Laut der Zeitung "Washington Post" hat der US-Botschafter bei den Vereinten Nationen, John Bolton, 500 Änderungsvorschläge zum Reform-Entwurf von Generalsekretär Kofi Annan vorgelegt. Darin wollen die USA den Kampf gegen den Terrorismus und das Thema Nichtverbreitung von Massenvernichtungswaffen stärker betonen. Andererseits sollen zentrale Punkte, die Annan im Reform-Entwurf erwähnt hatte, nicht mehr explizit vorkommen: die Millenniums-Entwicklungs-Ziele, Maßnahmen gegen den Klimawandel und der Internationale Strafgerichtshof.

Der Paukenschlag aus Washington ist geglückt. Mit einem Federstrich wollen die USA all das hinwegfegen, was die Vereinten Nationen in den vergangenen Jahren erreicht haben und worauf sie zurecht stolz sind: Millenniums-Ziele, Kyoto-Protokoll, Internationaler Strafgerichtshof.

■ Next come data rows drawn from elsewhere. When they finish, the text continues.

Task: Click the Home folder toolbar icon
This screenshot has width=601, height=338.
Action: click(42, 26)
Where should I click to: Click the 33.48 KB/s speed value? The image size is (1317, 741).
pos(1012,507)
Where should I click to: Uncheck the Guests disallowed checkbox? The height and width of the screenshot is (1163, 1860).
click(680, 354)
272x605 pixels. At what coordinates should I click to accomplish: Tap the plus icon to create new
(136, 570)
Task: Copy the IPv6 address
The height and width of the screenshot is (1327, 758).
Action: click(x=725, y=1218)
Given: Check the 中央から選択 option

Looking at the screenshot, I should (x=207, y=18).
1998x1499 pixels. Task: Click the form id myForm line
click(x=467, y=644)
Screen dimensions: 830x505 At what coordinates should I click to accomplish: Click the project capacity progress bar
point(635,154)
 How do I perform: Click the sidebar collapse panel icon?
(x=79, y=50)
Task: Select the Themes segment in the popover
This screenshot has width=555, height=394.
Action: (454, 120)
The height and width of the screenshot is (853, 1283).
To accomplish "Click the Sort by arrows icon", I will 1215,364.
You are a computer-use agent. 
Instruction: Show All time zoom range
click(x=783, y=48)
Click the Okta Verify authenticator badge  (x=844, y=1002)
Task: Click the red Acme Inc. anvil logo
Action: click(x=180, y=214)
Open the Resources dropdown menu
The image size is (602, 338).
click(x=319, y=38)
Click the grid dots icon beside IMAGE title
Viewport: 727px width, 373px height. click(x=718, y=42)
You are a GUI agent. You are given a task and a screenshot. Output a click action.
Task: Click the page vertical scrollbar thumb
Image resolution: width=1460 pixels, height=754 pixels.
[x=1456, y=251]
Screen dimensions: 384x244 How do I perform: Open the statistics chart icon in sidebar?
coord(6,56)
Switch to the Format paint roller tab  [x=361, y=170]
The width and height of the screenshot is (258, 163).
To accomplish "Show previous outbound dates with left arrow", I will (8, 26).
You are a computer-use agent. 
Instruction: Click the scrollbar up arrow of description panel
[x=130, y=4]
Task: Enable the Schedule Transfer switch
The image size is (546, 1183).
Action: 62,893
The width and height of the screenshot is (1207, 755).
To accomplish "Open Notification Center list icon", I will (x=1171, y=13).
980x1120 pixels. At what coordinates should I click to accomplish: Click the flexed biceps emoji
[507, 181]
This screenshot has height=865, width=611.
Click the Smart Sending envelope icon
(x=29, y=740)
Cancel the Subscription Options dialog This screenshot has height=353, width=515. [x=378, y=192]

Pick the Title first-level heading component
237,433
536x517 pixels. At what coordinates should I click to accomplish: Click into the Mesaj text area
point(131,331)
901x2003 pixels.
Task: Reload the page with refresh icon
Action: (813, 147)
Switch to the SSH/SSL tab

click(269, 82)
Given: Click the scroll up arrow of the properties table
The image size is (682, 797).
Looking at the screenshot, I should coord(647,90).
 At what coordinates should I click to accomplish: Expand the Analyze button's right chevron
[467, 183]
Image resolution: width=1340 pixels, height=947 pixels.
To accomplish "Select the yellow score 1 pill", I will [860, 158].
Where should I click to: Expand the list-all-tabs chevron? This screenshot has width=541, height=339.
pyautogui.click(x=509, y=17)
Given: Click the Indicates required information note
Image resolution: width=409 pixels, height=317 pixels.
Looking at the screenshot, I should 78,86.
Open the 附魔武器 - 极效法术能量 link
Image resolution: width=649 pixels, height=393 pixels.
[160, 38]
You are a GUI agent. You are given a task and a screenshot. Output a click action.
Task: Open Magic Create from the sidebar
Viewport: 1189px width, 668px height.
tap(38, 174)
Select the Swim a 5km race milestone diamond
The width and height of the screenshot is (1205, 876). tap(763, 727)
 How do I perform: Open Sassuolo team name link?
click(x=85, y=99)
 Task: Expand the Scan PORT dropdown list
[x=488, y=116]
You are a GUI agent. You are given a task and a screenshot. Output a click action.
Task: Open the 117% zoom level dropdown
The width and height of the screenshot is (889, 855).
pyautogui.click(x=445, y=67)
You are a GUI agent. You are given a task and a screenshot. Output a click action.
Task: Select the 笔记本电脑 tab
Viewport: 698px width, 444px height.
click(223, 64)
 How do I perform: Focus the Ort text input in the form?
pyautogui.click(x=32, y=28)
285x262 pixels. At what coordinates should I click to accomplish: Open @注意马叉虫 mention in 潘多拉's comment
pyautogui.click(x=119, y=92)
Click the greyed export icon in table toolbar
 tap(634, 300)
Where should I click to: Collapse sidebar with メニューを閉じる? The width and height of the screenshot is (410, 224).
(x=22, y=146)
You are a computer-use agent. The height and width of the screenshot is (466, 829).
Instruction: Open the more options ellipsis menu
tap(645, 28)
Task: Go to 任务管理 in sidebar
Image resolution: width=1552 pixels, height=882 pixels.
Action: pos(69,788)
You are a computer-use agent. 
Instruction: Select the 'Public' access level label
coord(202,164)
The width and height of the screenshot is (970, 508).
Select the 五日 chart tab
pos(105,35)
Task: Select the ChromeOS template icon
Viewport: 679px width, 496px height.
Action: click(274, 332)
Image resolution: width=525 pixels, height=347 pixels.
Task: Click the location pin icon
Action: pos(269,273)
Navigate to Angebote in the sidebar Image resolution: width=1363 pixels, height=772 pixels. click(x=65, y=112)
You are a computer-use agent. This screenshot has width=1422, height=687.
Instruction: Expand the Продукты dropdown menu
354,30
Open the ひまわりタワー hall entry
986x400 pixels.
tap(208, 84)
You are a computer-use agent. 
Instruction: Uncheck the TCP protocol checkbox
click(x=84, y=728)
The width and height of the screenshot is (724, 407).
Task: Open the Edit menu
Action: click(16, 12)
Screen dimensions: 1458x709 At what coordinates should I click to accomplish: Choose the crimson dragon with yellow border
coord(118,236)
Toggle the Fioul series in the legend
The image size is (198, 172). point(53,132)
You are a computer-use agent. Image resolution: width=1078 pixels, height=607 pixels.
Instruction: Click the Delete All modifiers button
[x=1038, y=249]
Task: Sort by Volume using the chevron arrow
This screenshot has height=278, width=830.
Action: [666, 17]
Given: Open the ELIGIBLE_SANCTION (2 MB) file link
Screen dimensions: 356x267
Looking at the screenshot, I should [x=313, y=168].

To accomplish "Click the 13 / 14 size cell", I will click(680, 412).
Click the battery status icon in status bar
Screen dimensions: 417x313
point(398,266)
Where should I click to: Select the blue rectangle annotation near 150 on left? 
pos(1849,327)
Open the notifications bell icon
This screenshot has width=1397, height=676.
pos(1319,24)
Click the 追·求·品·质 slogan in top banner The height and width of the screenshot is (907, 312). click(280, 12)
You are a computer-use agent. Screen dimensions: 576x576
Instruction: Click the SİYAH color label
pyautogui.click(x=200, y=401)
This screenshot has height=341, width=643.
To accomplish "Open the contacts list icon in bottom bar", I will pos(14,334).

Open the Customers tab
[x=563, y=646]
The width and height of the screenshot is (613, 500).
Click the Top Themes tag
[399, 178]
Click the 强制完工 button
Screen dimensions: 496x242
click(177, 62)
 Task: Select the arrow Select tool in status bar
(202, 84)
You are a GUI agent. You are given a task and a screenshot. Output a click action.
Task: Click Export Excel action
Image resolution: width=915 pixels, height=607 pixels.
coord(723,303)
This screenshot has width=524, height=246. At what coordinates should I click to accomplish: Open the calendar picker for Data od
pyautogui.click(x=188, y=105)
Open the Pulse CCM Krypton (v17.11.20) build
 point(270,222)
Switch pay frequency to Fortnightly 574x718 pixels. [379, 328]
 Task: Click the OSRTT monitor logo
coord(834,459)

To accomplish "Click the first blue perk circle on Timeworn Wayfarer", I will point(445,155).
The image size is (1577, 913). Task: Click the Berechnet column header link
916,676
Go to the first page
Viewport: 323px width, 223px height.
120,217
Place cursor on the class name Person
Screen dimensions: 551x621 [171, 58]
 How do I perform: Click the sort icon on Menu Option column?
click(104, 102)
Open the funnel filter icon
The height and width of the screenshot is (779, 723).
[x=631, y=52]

Insgesamt sage und schreibe 500 Änderungswünsche, verbunden mit dem ungeduldigen Hinweis: "Die Zeit drängt!"

Das tut sie in der Tat, denn in wenigen Wochen soll das Papier, um das es geht, Grundlage des UN-Reform-Gipfels sein. Und allen ist klar, dass ohne den größten Beitragszahler USA zwar schön klingende Beschlüsse verabschiedet werden können, aber eben auch nicht mehr.

In den vergangenen Monaten hat sich die Regierung in Washington zurückgehalten: Im Juni legte sie ein kurz gehaltenes Positionspapier vor, aus dem eigentlich nur ersichtlich war, was sie an Annans Reform-Entwurf sympathisch findet. Dass dort weder die Millenniums-Ziele noch das Kyoto-Protokoll oder der Internationale
Strafgerichtshof erwähnt wurden, hat niemanden überrascht.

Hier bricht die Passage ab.